Did I do something to cause this?! We question if it happened during pregnancy…something we did or didn't do. Is it genetic…did we pass this on to our child? Did we not discipline them enough? Were we too strict on them?
The end result is the same…they do have special needs no matter what the reason is behind it. Maybe it was something we did unknowingly or maybe not but we cannot focus too long on that. We need to focus on making their life the best it can be.
So when you are passing judgment on us…what are you really hoping to get out of it?!
He/she looks normal so there is no reason he/she should be acting that way. This one is so frustrating! My child does not wear their disorder on their sleeve. They do not wear a shirt announcing…I am autistic so please excuse my behavior, nor should they have to in order to receive understanding or compassion from our fellow human beings.
There are many disorders that are not obvious to the eye but they are there. Again, you are assuming things based on your own personal experiences.
5. He/she is disrupting and need to leave.
When our special need child is having a meltdown, trust me when I say this…we know! No matter where we happen to be during this we are thinking and feeling many things. Trying to figure out what triggered it so we can take them away from it and into a comfortable frame of mind.

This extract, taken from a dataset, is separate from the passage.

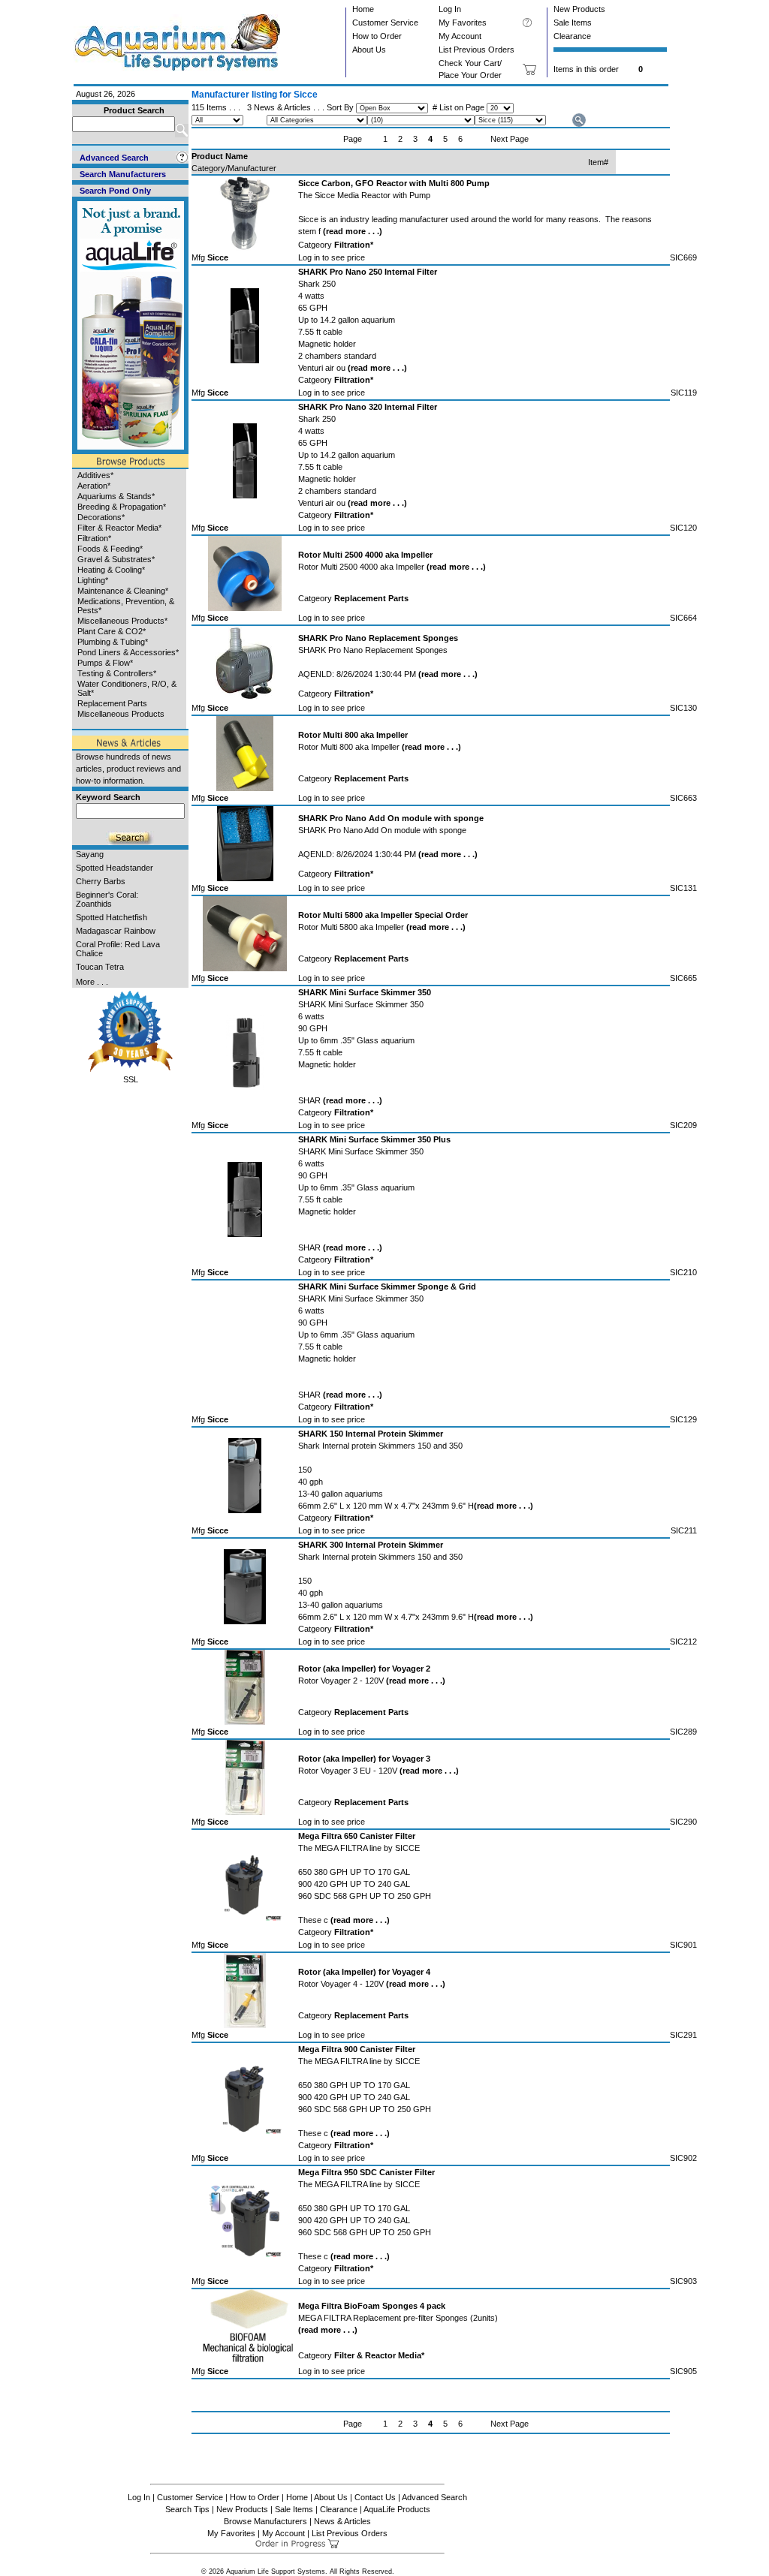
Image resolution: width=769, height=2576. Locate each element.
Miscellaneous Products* (122, 620)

Amongst all that going on in our heads…to have someone, whether it be a family member/friend asking you to leave their home or a manager at a store tell you your child is disrupting their customers and to take your child out of the store is mind-boggling. If you see someone in need…say, having a seizure.
Would you tell their loved one to take them because they are disrupting? No, I don't think so. We as parents of children with special needs, whether autism, mental retardation, oppositional defiant disorder, ADD/ADHD deserve and would appreciate the same compassion.
There you have 5 Things You Shouldn't Say To A Parent With A Special Needs Child. I hope you understand why this is so important to us parents with special need children. What other things shouldn't be said to a parent with a special need child? Share it with us.
Image courtesy of Vlado at FreeDigitalPhotos.net
This is a post that was written by my cheerleader, my friend, and mentor, Sherry Roberts. For those that don't know Sherry was also a writer and a special needs advocate who sadly lost her battle with cancer in April 2016. I truly hope that this post will help you understand what us, parents with special needs child, have to listen to every day.
Even editing and updating this post is so hard for me to do. I miss you so much, I hope you know this.